Inhoudsopgave
Wat is een atypische moedervlek?
Atypische moedervlekken daarentegen voldoen aan minstens drie van de volgende kenmerken: ≥ 5 mm doorsnede, vage begrenzing met de omliggende huid, onregelmatige vorm, onregelmatige pigmentatie en omringend erytheem. Deze naevi zijn goedaardig maar kunnen soms wel degelijk maligne ontaarden.

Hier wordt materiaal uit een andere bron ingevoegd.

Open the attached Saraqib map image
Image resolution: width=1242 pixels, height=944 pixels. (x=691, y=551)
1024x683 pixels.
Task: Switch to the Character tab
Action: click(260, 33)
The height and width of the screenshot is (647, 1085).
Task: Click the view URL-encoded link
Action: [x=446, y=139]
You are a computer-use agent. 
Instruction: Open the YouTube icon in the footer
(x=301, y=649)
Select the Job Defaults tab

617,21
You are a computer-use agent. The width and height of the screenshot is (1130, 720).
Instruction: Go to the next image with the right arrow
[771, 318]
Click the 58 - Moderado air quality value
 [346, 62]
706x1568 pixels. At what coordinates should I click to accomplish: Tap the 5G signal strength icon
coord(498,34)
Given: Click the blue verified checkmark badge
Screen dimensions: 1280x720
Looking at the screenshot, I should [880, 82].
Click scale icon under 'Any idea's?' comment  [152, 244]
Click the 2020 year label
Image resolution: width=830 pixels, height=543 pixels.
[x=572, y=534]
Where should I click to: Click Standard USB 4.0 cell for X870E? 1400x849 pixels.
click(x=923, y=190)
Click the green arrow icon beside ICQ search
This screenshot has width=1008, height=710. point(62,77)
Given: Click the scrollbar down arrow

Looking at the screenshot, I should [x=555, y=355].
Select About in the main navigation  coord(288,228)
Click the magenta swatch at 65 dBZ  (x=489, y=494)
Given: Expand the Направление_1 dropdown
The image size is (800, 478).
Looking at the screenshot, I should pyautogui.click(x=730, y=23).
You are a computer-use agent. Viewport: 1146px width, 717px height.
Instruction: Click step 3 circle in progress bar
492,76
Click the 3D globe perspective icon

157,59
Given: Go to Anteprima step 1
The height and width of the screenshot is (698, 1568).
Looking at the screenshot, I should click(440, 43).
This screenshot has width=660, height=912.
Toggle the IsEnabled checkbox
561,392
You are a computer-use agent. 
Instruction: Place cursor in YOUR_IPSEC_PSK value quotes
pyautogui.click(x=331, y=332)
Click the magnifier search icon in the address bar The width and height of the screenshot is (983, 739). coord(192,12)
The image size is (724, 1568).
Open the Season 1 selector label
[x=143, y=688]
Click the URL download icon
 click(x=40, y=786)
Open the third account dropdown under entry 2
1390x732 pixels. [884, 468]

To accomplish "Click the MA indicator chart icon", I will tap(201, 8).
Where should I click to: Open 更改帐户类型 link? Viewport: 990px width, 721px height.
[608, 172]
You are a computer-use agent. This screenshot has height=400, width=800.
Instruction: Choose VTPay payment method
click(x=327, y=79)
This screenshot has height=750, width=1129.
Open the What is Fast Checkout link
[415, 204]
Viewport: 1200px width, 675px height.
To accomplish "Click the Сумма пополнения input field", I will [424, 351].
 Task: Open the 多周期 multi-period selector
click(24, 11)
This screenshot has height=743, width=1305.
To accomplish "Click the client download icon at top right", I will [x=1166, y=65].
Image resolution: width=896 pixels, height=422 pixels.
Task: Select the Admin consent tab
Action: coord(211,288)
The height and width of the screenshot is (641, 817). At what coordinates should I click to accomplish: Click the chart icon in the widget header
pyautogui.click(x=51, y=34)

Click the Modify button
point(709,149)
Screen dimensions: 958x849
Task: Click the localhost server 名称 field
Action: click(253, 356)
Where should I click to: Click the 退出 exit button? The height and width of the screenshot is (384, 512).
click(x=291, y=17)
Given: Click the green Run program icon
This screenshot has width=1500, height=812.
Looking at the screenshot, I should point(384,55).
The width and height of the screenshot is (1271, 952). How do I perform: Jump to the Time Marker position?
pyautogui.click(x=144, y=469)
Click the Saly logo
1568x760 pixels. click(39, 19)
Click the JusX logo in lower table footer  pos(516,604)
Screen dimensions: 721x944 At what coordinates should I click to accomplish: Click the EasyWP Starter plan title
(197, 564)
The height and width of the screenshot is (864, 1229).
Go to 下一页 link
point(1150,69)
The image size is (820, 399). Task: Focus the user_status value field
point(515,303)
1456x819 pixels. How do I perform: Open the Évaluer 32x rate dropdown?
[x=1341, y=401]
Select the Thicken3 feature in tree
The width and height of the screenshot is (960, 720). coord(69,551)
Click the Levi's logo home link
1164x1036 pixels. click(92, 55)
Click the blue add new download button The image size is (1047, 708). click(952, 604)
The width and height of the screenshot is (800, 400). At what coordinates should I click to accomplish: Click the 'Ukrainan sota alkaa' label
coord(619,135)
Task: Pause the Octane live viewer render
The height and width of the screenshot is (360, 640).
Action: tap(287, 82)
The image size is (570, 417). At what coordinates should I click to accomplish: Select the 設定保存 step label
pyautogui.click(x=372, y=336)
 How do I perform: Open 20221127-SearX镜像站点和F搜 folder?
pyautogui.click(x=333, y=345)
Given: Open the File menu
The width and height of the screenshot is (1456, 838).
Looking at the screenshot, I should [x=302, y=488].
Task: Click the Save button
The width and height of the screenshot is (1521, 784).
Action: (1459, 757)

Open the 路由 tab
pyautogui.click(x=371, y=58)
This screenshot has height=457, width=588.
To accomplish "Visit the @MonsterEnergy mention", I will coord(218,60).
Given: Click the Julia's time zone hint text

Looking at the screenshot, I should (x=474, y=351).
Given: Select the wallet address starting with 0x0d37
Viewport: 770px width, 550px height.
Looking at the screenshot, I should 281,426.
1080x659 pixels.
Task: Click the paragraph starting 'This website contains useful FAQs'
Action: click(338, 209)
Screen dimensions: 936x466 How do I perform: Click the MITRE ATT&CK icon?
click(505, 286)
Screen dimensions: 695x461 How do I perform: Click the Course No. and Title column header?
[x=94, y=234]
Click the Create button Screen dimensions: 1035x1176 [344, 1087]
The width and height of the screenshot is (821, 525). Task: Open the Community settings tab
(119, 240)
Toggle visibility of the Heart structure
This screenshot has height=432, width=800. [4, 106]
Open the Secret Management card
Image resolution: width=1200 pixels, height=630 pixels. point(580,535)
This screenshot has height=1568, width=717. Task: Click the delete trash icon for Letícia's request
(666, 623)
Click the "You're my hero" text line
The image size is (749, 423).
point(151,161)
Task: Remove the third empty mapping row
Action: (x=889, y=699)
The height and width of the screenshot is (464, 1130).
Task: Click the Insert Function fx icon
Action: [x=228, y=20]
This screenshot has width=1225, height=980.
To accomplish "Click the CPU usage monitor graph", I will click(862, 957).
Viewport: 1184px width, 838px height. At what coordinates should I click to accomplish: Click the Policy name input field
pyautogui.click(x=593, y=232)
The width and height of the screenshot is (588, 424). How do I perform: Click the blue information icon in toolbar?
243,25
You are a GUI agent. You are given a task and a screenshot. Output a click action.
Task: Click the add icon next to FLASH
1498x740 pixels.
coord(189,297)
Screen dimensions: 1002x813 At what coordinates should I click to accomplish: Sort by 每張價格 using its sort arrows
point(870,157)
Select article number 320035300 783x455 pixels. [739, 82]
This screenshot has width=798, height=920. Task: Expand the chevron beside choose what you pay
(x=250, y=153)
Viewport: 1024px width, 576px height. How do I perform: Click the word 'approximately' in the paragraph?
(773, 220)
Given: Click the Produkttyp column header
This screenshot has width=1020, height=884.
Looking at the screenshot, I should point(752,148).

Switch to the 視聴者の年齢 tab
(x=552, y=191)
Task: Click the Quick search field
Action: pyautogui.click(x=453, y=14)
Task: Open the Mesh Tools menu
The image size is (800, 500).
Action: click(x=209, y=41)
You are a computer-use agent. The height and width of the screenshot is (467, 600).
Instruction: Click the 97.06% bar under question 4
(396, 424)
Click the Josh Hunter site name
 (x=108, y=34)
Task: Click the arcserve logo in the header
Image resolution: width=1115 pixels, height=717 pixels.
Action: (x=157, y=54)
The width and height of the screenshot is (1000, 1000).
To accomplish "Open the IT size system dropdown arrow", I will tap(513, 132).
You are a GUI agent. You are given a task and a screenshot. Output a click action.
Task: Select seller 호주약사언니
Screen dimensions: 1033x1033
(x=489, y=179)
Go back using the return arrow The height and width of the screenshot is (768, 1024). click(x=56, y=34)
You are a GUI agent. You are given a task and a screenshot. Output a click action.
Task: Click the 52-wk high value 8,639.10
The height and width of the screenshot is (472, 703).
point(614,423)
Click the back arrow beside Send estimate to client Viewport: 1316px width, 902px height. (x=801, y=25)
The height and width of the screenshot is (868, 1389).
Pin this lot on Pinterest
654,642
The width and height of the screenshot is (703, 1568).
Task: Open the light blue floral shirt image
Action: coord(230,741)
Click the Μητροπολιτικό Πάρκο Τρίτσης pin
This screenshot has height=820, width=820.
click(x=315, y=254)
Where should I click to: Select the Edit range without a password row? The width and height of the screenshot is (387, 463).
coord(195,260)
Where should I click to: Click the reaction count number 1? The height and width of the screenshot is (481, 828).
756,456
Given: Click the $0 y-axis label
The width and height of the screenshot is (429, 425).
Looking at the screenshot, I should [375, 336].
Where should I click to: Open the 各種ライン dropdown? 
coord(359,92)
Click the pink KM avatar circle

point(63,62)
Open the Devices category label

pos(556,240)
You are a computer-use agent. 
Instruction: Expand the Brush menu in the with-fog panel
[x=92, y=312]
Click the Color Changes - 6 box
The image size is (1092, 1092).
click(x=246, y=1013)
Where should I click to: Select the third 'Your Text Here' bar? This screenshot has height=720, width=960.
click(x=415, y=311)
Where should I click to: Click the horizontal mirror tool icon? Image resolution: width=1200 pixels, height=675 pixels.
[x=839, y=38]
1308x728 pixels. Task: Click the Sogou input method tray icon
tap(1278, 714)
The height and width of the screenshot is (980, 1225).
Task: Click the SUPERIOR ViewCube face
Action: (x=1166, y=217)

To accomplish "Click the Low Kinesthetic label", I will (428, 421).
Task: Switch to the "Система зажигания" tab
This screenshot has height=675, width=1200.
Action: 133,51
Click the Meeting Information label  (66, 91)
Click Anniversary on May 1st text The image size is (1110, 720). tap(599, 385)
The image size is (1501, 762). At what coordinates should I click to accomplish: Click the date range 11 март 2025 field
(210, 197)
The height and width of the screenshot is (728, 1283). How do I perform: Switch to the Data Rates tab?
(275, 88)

Wat zijn Melanocytaire cellen?
Een melanocytaire naevus is de medische term voor een moedervlek. Moedervlekken kunnen vanaf de geboorte aanwezig zijn (aangeboren moedervlekken) of tijdens het leven ontstaan (verworven). Het zijn goedaardige opeenhopingen van pigmentcellen in de huid. Bijna alle kinderen hebben wel een paar moedervlekken.
Hoe ontstaat een naevus?
Het aantal moedervlekken wordt bepaald door erfelijke factoren en door de mate waarin de huid tijdens het leven aan zonlicht is blootgesteld. Vooral (overmatige) blootstelling aan de zon in de eerste 15 jaar van het leven is van belang bij de vorming van moedervlekken.
Wat is atypische naevus?
Een atypische of dysplastische naevus ziet er anders uit dan een gewone naevus. Atypische nevi zijn meestal groter dan gewone nevi, met onregelmatige, gekartelde randen en/of een grotere kleurenvariatie. Ze kunnen vlak zijn of soms gedeeltelijk verheven.
Wat is een Dysplastische moedervlek?
Een apart soort zijn de atypische moedervlekken (dysplastische naevus). Deze zijn wat groter (meer dan één centimeter) dan de gewone moedervlekken, hebben een onregelmatige vorm, geen scherpe afgrenzing en een onregelmatiger pigmentverdeling. Ze kunnen ook op latere leeftijd nog ontstaan.
Wat is melanocytaire laesie?
Bij de aanwezigheid van een pigmentnetwerk, geaggregeerde globules, vertakkende streaks, homogene blauwe pigmentatie en/of een parallel patroon (acra) wordt de laesie als een melanocytaire afwijking geclassificeerd.
Wat wordt beinvloed door melanocyten?
Een melanocyt is een bepaald type huidcel dat melanine-bevattende organellen produceert (melanosomen) en afgeeft aan de keratinocyten in de basale laag. De huidskleur wordt voornamelijk bepaald door grootte en aantal van de pigmentkorrels in de basale cellaag van de opperhuid.